Lung metastasis was identified in this patient after 11 months of trametinib-everolimus treatment. Taking into consideration the PDOX results, we treated the patient with nab-paclitaxel. We observed stable disease, but lung metastasis progressed 4 months later. As a fourth line of treatment, sorafenib plus doxorubicin was administered with acceptable tolerance. Although the rate of tumor growth was reduced and no further dissemination was identified, multiple metastasectomies were performed to treat the patient.
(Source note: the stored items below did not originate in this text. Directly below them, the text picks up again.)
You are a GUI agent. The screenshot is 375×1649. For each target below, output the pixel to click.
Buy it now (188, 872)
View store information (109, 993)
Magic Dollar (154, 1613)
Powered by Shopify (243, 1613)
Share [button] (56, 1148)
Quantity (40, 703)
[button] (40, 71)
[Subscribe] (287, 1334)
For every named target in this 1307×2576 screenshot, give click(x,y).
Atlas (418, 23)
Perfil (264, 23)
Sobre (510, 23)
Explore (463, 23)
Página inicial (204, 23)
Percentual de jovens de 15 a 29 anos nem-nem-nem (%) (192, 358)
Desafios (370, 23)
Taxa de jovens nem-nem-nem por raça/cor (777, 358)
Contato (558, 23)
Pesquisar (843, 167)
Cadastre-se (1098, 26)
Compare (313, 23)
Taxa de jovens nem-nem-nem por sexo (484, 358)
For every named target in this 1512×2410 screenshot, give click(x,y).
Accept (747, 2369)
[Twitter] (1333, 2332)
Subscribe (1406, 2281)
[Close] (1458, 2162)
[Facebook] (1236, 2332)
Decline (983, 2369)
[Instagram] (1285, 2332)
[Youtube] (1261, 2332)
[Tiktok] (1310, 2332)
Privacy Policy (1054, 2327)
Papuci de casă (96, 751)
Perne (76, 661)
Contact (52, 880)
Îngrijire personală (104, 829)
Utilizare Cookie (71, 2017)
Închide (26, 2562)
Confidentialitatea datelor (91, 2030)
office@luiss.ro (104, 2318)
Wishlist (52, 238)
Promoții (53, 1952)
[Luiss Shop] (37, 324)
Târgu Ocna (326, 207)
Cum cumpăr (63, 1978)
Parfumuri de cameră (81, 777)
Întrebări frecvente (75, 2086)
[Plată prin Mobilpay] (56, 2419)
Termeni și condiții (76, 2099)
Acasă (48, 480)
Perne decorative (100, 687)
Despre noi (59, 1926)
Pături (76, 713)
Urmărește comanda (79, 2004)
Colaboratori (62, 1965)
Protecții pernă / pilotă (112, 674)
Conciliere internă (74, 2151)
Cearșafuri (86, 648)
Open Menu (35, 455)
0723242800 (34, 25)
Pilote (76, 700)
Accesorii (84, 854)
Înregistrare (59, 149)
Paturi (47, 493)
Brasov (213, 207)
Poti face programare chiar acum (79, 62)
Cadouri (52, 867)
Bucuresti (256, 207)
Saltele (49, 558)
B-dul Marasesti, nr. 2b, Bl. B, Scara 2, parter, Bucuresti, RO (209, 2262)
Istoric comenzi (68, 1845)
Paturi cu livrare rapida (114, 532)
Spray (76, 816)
As a future PDOX approach, it would be worthwhile to evaluate the efficacy and toxicity of co-treatments, capturing the three different molecular alterations identified in the patient’s tumor (MAPK1 activation, PRC2 and CDKN2A/B loss), some of which have previously been tested pre-clinically,11,33,34 and clinically in cancer patients ([ClinicalTrials.gov identifier: NCT03266159], [ClinicalTrials.gov identifier:NCT01841463])35,36 but we could not do this due to time limitations. In addition, our patient did not present local relapse, but lung metastasis and our PDOX model was not intended for modeling metastasis. To obtain the metastatic model, the primary tumor needs to be removed and then wait for metastasis to occur, an approach difficult to achieve in real-time co-clinical studies. Another limitation is that our PDOX model does not fully mimic the clinical course of the patient as the mice did not receive focal irradiation and brachytherapy as did the patient after relapse resection. Whereas radiotherapy treatments are frequent in clinical practice, they are difficult to implement in mice. Local irradiation is possible when the mouse is implanted in the sciatic nerve, but not in the lung. In order to optimize time and efforts, an ideal scenario would be the combination of PDOX with other strategies based on in vitro development of tumoroids or HDRA assays (histoculture drug response assay) that could be faster and cheaper. However in vitro studies do not obtain information regarding pharmacodynamic or pharmacokinetic aspects since most of them depend on the route of administration and solvents used. Finally, it is important to note that relapsed MPNST is a condition with a grim prognosis. Therapies directed by pre-clinical experiments may raise ethical considerations, and short- and long-term toxicities should be discussed with the patient.
Conclusion
In summary, our work demonstrates the feasibility of achieving a combined approach that includes the generation of PDOX models with the integration of genomic data used in real-time to guide critical clinical therapeutic decisions. However, the results observed in our model did not exactly recapitulate the patient’s response. Certainly the time constraints of real-time pre-clinical studies greatly influence the possibility of generating the best models to mimic the patient’s condition. However, the experience gained in this co-clinical pilot study could help us to better plan for a parallel modeling, to cover different potential scenarios, such as relapse or metastasis.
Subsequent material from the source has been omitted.